Obiettivo A = Elenca tutte le persone indicate per nome nel brano che segue, ciascuna con il ruolo o la qualifica attribuiti dal brano.

- ore 14,00 – Il direttore Brunetti, il sostituto procuratore De Marinis e gli onorevoli Cioce e Scamarcio della Commissione Giustizia del Senato, vengono per parlamentare con noi. Gli si fa presente la situazione dell’appuntato (ferito) Telesca, gli si ribadiscono i termini politici dell’operazione in corso e le condizioni per il rilascio delle guardie. Questi danno ampia assicurazione sul fatto che non ci sarà una soluzione di forza, ma si arriverà ad un epilogo basato sulle trattative. Mentre in realtà come Scamarcio stesso dichiarerà su Lotta Continua del 3.1.1981, era già stato deciso diversamente. L’obiettivo del MGG era quello di prendere tempo in modo da disporre le manovre politiche e i mezzi tecnici necessari all’attuazione dell’intervento dei GIS (Gruppi di Intervento Speciale dei Carabinieri). L’occupazione militare del kampo da parte del CdL, rappresentava un grosso successo per il movimento dei PP ed uno smacco per il nemico il quale, inizialmente, era rimasto disorientato e spiazzato politicamente e militarmente. Ciò lo costringeva a tentare di recuperare una parte della credibilità perduta mediante un’avventura militare i cui esiti erano del tutto incerti e imprevedibili. Se questa avventura non si è trasformata in un massacro senza precedenti, non è certo dovuto all’efficienza e alla preparazione militare dei GIS e di chi aveva fatto la scelta politica di utilizzarli, ma esclusivamente all’intelligenza politica e al comportamento del CdL e dei PP, che pur subendo l’offensiva del nemico, hanno sempre saputo mantenere saldamente il controllo della situazione.

Record del dataset =

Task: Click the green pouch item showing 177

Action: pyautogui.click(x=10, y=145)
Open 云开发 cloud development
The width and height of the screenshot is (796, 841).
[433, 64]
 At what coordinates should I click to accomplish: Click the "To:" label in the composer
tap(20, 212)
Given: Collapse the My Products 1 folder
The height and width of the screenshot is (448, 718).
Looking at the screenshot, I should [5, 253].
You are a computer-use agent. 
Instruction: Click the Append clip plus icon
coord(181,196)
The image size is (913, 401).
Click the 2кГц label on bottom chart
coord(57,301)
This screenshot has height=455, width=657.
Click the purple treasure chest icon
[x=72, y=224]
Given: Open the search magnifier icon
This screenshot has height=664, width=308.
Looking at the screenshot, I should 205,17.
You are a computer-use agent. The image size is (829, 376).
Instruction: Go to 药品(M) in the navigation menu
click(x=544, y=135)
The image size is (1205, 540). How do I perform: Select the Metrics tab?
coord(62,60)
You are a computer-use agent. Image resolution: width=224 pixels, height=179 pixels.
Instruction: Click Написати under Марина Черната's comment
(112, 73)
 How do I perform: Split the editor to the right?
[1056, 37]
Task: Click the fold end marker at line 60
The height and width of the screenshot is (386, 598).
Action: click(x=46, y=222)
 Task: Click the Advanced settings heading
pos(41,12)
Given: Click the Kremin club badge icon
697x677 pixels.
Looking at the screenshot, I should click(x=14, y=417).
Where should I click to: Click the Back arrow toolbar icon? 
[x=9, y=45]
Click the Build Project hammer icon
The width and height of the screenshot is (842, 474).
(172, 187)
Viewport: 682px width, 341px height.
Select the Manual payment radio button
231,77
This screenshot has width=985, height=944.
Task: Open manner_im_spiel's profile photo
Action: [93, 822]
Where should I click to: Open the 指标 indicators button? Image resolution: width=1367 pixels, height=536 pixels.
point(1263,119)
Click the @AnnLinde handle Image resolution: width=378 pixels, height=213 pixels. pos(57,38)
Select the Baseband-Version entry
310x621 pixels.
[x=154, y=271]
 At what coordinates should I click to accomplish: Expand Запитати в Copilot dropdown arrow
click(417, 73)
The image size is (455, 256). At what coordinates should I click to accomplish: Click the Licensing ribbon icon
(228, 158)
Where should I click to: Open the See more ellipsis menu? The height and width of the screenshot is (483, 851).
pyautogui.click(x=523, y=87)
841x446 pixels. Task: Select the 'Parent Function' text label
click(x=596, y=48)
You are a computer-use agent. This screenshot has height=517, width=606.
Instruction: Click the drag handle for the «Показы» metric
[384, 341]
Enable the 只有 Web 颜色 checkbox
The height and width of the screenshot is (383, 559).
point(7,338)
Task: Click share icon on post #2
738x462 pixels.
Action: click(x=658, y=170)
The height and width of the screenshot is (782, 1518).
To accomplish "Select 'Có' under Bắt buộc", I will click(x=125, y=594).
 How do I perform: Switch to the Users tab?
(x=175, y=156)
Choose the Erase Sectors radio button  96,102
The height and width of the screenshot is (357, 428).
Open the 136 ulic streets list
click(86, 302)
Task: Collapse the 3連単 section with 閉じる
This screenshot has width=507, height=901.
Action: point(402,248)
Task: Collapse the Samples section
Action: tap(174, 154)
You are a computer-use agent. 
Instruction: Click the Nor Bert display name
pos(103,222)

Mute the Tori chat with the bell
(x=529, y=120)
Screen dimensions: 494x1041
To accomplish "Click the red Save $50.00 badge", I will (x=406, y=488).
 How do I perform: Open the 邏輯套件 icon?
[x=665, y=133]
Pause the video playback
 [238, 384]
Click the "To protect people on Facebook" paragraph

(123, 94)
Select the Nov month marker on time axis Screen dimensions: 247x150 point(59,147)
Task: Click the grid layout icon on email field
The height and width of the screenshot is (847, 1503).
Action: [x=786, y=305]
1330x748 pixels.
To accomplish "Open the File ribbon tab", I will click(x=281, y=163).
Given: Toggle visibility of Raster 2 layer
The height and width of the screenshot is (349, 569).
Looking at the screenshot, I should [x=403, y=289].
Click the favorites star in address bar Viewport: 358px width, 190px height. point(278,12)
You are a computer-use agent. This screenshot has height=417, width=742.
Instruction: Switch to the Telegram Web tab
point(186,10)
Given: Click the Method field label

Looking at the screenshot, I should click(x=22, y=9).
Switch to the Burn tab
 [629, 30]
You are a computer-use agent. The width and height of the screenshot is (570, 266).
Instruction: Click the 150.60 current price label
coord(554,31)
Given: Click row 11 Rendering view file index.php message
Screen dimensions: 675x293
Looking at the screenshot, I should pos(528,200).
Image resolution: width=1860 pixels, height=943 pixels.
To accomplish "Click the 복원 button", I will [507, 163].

Obiettivo B = Ricopia parola per parola i record dalla riga che contiene "Given: Click row" fino alla fine dei record, estremi inclusi.

Output atteso A =
- Brunetti: direttore
- De Marinis: sostituto procuratore
- Cioce: onorevole della Commissione Giustizia del Senato
- Scamarcio: onorevole della Commissione Giustizia del Senato
- Telesca: appuntato (ferito)

Output atteso B =
Given: Click row 11 Rendering view file index.php message
Screen dimensions: 675x293
Looking at the screenshot, I should pos(528,200).
Image resolution: width=1860 pixels, height=943 pixels.
To accomplish "Click the 복원 button", I will [507, 163].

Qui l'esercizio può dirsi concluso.